*Exercise instructions*:
Reproduce, without any change, everything from the line containing "The width and height of the screenshot is (296, 194)." down to the line containing "click(x=212, y=155)", including both of those lines.

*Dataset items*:
Start

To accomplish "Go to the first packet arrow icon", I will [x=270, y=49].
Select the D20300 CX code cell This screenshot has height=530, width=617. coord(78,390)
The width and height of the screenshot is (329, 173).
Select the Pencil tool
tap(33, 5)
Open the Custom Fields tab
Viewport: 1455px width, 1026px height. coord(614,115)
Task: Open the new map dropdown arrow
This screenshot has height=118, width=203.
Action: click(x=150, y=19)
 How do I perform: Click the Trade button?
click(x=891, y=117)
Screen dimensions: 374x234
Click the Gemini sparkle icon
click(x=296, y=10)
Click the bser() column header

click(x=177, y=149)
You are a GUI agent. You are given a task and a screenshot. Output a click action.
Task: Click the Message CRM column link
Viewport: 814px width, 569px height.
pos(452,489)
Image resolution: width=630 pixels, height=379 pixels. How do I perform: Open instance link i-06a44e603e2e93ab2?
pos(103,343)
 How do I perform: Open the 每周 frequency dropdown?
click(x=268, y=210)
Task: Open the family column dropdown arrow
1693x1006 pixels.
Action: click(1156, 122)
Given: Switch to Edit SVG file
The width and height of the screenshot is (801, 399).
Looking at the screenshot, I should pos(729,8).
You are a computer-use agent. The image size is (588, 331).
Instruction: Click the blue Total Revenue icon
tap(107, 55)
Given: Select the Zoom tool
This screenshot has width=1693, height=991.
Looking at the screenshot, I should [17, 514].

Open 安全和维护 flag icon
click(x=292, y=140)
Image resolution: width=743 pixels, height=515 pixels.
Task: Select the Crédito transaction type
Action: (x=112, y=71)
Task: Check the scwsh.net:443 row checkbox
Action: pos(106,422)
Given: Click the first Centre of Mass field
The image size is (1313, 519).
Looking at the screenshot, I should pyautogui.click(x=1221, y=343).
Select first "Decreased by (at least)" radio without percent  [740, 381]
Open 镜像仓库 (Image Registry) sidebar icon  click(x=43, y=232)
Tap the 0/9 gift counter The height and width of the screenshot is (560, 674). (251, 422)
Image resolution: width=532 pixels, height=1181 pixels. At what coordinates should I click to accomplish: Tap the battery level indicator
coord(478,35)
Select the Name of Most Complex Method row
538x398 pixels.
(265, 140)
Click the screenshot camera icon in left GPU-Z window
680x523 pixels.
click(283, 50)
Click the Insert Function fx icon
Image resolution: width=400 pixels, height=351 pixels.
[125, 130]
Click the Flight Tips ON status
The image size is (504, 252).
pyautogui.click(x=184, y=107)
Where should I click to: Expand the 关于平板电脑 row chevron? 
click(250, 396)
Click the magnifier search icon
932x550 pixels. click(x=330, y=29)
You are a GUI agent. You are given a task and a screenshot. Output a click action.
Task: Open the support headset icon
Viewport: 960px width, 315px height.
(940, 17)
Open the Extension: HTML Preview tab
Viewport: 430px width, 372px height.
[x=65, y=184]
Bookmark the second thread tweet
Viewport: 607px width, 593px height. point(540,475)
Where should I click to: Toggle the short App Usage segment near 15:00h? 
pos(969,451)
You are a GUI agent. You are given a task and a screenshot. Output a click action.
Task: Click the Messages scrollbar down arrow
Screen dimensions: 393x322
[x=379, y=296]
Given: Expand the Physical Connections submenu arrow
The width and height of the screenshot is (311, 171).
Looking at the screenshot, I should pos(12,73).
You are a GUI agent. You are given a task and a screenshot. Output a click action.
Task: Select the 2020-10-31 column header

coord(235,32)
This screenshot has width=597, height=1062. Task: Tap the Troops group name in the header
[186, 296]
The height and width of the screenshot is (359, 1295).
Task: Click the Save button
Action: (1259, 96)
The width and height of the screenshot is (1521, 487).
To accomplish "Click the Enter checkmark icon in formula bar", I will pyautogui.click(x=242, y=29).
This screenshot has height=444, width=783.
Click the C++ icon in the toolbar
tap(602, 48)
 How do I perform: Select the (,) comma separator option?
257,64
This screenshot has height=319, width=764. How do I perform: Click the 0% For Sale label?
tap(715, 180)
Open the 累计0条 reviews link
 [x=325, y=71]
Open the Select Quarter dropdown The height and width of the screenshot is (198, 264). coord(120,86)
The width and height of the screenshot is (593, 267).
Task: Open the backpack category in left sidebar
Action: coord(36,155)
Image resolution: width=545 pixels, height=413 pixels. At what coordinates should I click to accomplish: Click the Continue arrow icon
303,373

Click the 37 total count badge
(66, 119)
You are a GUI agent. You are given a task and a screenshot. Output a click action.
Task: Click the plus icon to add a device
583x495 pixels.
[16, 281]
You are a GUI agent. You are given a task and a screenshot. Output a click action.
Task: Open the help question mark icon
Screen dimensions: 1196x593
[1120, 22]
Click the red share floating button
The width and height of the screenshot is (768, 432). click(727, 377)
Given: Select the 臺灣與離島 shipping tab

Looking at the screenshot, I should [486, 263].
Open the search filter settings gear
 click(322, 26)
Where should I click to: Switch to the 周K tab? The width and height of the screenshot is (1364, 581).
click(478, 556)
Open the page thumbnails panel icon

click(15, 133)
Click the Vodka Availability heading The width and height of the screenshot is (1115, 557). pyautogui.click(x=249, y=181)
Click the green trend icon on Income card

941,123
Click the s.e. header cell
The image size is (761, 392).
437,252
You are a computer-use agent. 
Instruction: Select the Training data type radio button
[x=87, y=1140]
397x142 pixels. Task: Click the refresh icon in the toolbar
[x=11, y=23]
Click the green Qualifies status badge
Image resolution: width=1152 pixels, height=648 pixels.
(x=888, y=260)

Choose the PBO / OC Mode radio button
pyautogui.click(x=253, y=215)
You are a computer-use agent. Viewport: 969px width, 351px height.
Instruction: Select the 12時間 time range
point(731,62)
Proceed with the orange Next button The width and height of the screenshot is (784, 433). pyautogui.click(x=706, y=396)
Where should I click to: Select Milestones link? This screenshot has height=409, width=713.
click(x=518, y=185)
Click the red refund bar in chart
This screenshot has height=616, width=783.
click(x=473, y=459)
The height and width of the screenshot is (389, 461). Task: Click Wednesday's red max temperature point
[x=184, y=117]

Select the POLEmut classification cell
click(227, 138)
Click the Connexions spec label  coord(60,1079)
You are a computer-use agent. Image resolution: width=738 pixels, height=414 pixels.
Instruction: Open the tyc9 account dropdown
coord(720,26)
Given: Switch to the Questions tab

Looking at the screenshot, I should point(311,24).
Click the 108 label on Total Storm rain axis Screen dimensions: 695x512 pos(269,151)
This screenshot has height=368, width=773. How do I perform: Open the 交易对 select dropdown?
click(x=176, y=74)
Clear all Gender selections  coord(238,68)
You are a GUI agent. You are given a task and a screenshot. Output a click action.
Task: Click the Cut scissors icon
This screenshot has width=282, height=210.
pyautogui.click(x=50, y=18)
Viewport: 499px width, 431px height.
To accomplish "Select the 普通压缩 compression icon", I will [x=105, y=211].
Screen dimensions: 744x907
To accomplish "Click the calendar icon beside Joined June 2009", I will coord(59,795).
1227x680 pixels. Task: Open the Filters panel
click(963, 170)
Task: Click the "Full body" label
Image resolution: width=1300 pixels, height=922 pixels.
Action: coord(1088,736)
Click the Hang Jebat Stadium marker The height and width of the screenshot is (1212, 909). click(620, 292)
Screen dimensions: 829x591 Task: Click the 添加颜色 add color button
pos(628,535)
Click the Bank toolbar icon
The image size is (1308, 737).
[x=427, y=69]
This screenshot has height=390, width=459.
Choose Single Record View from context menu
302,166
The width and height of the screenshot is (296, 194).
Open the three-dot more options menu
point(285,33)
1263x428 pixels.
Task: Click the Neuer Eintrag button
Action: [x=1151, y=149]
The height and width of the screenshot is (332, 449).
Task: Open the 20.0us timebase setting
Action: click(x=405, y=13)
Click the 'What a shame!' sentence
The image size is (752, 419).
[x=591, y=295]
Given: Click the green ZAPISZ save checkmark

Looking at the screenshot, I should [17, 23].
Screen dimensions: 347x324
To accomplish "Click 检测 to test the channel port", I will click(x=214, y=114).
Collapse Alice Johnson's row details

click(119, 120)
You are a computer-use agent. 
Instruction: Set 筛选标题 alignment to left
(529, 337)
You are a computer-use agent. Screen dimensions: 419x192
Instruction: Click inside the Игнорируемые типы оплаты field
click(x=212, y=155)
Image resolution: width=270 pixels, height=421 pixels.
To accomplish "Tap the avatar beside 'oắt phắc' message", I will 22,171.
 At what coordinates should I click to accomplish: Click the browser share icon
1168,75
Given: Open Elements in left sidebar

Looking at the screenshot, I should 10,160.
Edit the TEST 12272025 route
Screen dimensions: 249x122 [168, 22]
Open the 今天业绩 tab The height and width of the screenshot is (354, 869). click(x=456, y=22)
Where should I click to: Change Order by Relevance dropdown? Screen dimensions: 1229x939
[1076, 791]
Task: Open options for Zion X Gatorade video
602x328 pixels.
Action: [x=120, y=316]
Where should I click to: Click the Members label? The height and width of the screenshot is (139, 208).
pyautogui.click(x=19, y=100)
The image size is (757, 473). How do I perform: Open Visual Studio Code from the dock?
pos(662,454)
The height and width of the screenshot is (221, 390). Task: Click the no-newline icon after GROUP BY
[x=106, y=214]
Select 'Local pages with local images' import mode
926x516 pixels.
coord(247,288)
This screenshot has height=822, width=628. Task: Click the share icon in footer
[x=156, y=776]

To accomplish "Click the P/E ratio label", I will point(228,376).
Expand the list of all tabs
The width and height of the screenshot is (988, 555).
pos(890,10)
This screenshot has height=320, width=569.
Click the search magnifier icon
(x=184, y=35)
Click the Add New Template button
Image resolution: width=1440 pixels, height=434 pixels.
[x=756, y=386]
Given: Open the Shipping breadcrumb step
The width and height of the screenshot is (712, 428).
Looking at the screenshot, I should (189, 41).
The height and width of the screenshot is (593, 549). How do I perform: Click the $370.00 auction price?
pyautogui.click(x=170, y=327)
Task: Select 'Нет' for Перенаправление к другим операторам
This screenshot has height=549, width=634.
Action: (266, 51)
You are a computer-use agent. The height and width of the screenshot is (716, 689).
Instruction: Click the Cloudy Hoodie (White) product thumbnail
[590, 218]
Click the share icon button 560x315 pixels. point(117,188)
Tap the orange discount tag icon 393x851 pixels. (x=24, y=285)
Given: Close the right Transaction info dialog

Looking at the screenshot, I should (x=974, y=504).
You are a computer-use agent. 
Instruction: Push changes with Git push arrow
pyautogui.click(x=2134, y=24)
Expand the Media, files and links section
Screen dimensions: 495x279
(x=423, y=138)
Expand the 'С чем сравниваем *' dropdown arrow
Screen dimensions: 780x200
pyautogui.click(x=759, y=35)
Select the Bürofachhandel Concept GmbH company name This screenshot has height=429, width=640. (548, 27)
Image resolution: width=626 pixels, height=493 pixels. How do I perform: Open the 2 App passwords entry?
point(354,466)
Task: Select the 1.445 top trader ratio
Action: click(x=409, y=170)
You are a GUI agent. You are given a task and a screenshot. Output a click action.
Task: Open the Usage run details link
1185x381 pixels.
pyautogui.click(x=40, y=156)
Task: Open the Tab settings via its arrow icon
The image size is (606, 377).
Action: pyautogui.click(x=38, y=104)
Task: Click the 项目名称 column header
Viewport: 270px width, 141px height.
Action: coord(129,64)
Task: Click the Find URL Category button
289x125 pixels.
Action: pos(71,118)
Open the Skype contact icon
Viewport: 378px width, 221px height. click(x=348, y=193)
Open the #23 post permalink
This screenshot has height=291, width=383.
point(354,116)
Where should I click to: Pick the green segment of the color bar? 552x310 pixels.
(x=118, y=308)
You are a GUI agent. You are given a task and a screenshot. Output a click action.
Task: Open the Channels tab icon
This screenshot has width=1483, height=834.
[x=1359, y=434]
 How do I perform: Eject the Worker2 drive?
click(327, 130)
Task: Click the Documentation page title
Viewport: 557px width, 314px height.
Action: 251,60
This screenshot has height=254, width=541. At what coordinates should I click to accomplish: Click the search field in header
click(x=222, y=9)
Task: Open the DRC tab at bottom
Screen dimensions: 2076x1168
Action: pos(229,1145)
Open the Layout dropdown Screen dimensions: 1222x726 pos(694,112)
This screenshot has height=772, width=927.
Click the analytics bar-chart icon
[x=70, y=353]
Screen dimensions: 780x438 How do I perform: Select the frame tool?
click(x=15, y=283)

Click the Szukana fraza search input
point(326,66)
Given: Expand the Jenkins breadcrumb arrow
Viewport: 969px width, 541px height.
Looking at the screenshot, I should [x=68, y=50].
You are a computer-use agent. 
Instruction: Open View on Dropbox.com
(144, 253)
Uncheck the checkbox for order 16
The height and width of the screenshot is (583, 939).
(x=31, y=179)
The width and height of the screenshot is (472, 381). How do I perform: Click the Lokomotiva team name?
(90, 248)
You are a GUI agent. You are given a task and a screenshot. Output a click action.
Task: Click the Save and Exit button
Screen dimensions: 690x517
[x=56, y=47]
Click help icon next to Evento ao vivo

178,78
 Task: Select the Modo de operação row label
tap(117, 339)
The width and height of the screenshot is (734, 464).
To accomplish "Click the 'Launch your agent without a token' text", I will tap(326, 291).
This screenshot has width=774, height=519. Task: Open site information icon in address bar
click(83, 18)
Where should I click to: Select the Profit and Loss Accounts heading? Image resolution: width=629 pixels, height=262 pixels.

End

*Answer below*:
The width and height of the screenshot is (296, 194).
Open the three-dot more options menu
point(285,33)
1263x428 pixels.
Task: Click the Neuer Eintrag button
Action: [x=1151, y=149]
The height and width of the screenshot is (332, 449).
Task: Open the 20.0us timebase setting
Action: click(x=405, y=13)
Click the 'What a shame!' sentence
The image size is (752, 419).
[x=591, y=295]
Given: Click the green ZAPISZ save checkmark

Looking at the screenshot, I should [17, 23].
Screen dimensions: 347x324
To accomplish "Click 检测 to test the channel port", I will click(x=214, y=114).
Collapse Alice Johnson's row details

click(119, 120)
You are a computer-use agent. 
Instruction: Set 筛选标题 alignment to left
(529, 337)
You are a computer-use agent. Screen dimensions: 419x192
Instruction: Click inside the Игнорируемые типы оплаты field
click(x=212, y=155)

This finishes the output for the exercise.